Exercise description: The data should be duplicated exactly, with every word kept as it is.

Information:

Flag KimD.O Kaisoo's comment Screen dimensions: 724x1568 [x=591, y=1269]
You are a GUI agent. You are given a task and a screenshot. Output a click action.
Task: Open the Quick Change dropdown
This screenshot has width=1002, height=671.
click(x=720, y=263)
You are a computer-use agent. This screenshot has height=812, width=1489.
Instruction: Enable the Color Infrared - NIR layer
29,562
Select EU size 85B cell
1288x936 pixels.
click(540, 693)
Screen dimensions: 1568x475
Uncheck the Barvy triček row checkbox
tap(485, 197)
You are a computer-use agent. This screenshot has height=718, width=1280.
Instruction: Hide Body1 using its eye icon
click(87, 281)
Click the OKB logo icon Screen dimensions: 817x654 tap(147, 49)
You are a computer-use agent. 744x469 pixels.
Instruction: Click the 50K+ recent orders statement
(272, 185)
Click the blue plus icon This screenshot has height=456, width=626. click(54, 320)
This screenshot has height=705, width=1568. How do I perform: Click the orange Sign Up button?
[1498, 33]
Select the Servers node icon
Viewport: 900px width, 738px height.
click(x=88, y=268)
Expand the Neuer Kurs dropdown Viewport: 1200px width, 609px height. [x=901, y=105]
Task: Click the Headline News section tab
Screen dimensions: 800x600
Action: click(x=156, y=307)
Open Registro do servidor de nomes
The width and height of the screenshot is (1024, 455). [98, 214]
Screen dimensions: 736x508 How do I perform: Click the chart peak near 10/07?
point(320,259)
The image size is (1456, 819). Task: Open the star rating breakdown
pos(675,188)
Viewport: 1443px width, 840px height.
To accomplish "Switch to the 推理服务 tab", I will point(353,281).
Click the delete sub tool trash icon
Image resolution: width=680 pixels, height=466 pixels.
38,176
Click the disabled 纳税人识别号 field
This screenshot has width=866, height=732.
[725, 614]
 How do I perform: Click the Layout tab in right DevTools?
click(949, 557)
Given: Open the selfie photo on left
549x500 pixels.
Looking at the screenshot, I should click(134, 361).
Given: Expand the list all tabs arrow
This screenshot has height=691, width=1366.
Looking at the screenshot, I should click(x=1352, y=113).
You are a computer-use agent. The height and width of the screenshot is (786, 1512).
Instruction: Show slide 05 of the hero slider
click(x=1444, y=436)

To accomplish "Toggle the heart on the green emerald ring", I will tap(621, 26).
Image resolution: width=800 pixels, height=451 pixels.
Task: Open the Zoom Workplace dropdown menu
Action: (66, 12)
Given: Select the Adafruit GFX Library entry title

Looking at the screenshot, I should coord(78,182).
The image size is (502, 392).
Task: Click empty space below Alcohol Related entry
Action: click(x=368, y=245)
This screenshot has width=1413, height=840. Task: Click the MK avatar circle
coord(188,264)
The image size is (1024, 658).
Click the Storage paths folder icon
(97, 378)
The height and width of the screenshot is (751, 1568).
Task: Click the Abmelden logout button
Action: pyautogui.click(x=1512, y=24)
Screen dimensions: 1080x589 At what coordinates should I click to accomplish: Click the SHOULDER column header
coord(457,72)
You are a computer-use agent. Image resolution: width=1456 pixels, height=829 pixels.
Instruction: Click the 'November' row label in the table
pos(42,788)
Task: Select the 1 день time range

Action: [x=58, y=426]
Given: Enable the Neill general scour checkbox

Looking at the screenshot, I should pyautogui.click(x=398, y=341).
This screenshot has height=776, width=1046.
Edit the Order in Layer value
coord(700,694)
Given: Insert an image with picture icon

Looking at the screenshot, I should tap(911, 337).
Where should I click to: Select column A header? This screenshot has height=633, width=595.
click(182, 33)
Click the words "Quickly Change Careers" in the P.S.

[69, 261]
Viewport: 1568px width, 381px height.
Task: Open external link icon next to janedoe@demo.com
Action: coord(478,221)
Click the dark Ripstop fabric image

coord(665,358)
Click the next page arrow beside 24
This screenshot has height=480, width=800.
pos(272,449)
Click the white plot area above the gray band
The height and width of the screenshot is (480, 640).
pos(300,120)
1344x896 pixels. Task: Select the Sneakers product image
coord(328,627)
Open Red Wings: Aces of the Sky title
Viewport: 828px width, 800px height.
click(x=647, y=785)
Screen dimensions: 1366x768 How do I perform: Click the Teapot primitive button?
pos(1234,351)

Completed task:
Flag KimD.O Kaisoo's comment Screen dimensions: 724x1568 [x=591, y=1269]
You are a GUI agent. You are given a task and a screenshot. Output a click action.
Task: Open the Quick Change dropdown
This screenshot has width=1002, height=671.
click(x=720, y=263)
You are a computer-use agent. This screenshot has height=812, width=1489.
Instruction: Enable the Color Infrared - NIR layer
29,562
Select EU size 85B cell
1288x936 pixels.
click(540, 693)
Screen dimensions: 1568x475
Uncheck the Barvy triček row checkbox
tap(485, 197)
You are a computer-use agent. This screenshot has height=718, width=1280.
Instruction: Hide Body1 using its eye icon
click(87, 281)
Click the OKB logo icon Screen dimensions: 817x654 tap(147, 49)
You are a computer-use agent. 744x469 pixels.
Instruction: Click the 50K+ recent orders statement
(272, 185)
Click the blue plus icon This screenshot has height=456, width=626. click(54, 320)
This screenshot has height=705, width=1568. How do I perform: Click the orange Sign Up button?
[1498, 33]
Select the Servers node icon
Viewport: 900px width, 738px height.
click(x=88, y=268)
Expand the Neuer Kurs dropdown Viewport: 1200px width, 609px height. [x=901, y=105]
Task: Click the Headline News section tab
Screen dimensions: 800x600
Action: click(x=156, y=307)
Open Registro do servidor de nomes
The width and height of the screenshot is (1024, 455). [98, 214]
Screen dimensions: 736x508 How do I perform: Click the chart peak near 10/07?
point(320,259)
The image size is (1456, 819). Task: Open the star rating breakdown
pos(675,188)
Viewport: 1443px width, 840px height.
To accomplish "Switch to the 推理服务 tab", I will point(353,281).
Click the delete sub tool trash icon
Image resolution: width=680 pixels, height=466 pixels.
38,176
Click the disabled 纳税人识别号 field
This screenshot has width=866, height=732.
[725, 614]
 How do I perform: Click the Layout tab in right DevTools?
click(949, 557)
Given: Open the selfie photo on left
549x500 pixels.
Looking at the screenshot, I should click(134, 361).
Given: Expand the list all tabs arrow
This screenshot has height=691, width=1366.
Looking at the screenshot, I should click(x=1352, y=113).
You are a computer-use agent. The height and width of the screenshot is (786, 1512).
Instruction: Show slide 05 of the hero slider
click(x=1444, y=436)

To accomplish "Toggle the heart on the green emerald ring", I will tap(621, 26).
Image resolution: width=800 pixels, height=451 pixels.
Task: Open the Zoom Workplace dropdown menu
Action: (66, 12)
Given: Select the Adafruit GFX Library entry title

Looking at the screenshot, I should coord(78,182).
The image size is (502, 392).
Task: Click empty space below Alcohol Related entry
Action: click(x=368, y=245)
This screenshot has width=1413, height=840. Task: Click the MK avatar circle
coord(188,264)
The image size is (1024, 658).
Click the Storage paths folder icon
(97, 378)
The height and width of the screenshot is (751, 1568).
Task: Click the Abmelden logout button
Action: pyautogui.click(x=1512, y=24)
Screen dimensions: 1080x589 At what coordinates should I click to accomplish: Click the SHOULDER column header
coord(457,72)
You are a computer-use agent. Image resolution: width=1456 pixels, height=829 pixels.
Instruction: Click the 'November' row label in the table
pos(42,788)
Task: Select the 1 день time range

Action: [x=58, y=426]
Given: Enable the Neill general scour checkbox

Looking at the screenshot, I should pyautogui.click(x=398, y=341).
This screenshot has height=776, width=1046.
Edit the Order in Layer value
coord(700,694)
Given: Insert an image with picture icon

Looking at the screenshot, I should tap(911, 337).
Where should I click to: Select column A header? This screenshot has height=633, width=595.
click(182, 33)
Click the words "Quickly Change Careers" in the P.S.

[69, 261]
Viewport: 1568px width, 381px height.
Task: Open external link icon next to janedoe@demo.com
Action: coord(478,221)
Click the dark Ripstop fabric image

coord(665,358)
Click the next page arrow beside 24
This screenshot has height=480, width=800.
pos(272,449)
Click the white plot area above the gray band
The height and width of the screenshot is (480, 640).
pos(300,120)
1344x896 pixels. Task: Select the Sneakers product image
coord(328,627)
Open Red Wings: Aces of the Sky title
Viewport: 828px width, 800px height.
click(x=647, y=785)
Screen dimensions: 1366x768 How do I perform: Click the Teapot primitive button?
pos(1234,351)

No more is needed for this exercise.